Introduction to Kafka

How do we build a system where data can be written once, stored durably, and consumed many times, independently, and at massive scale?

Kafka is a distributed event streaming platform.

Chapter 1. The Fundamental Problem Kafka Solves

Modern systems are not a single program — they are many independent services that must continuously exchange data.

At first principles level, distributed systems struggle with three core challenges:

Problem Why It’s Hard
Data sharing Services need the same data at different times
Decoupling Producers and consumers shouldn’t depend on each other’s availability
Scale Data volume and traffic grow unpredictably

Traditional solutions (REST calls, shared databases, cron jobs) break down because they:

  • Create tight coupling
  • Lose events during failures
  • Can’t scale write/read throughput independently

Kafka exists to provide a durable, scalable, decoupled way to move data between systems.
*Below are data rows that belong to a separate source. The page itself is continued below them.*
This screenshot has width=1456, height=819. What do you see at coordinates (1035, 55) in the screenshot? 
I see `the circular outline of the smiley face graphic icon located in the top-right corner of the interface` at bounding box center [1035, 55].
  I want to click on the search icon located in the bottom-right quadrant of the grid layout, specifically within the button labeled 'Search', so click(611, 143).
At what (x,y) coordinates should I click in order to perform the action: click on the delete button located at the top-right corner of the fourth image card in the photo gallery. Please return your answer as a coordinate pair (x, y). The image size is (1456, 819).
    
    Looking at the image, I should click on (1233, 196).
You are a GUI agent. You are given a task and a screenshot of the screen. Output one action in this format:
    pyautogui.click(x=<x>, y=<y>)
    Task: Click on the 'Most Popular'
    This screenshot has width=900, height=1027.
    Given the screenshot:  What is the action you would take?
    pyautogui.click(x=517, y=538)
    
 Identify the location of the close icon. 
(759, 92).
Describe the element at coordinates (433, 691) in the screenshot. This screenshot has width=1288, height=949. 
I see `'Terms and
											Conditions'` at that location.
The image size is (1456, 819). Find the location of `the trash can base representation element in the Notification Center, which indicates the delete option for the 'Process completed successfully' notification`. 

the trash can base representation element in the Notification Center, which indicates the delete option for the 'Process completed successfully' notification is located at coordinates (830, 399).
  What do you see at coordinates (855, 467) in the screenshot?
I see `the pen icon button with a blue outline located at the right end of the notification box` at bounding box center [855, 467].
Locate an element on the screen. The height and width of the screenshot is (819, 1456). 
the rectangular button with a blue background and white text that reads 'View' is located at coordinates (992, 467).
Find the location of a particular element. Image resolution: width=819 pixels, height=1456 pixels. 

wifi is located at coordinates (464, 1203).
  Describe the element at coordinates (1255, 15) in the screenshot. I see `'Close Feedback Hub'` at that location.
Chapter 2. Design Philosophy

2.1 An Append-Only Log

Imagine the most primitive possible system: A file where you only append new records, never update or delete.

This simple structure gives powerful guarantees:

  • Writing is fast (sequential disk I/O)
  • Ordering is preserved
  • History is retained
  • Multiple readers can read independently

Kafka is fundamentally: A distributed, replicated, fault-tolerant commit log

2.2 From Log to Distributed System

A single log file is not enough. We need:

  • Fault tolerance
  • Parallel reads/writes
  • Massive scale

So Kafka evolves the simple log into a distributed log system. Instead of one giant log, Kafka splits it into many smaller logs called partitions. But additionally also does replication among different machines.

Chapter 3. Core Building Blocks

3.1 Topics — Logical Data Streams

A topic is just a named stream of events. Can also be thought as channels.

Examples:

  • user-signups
  • payments
  • click-events

Producers write to topics. Consumers read from topics.

3.2 Partitions — Parallelism + Scale

A topic is divided into partitions, each an independent append-only log.

Why?

Need Solution
Higher throughput Multiple partitions allow parallel writes
Scalability Spread partitions across machines
Ordering Preserved within a partition

Tradeoff: Kafka guarantees ordering per partition, not across the entire topic.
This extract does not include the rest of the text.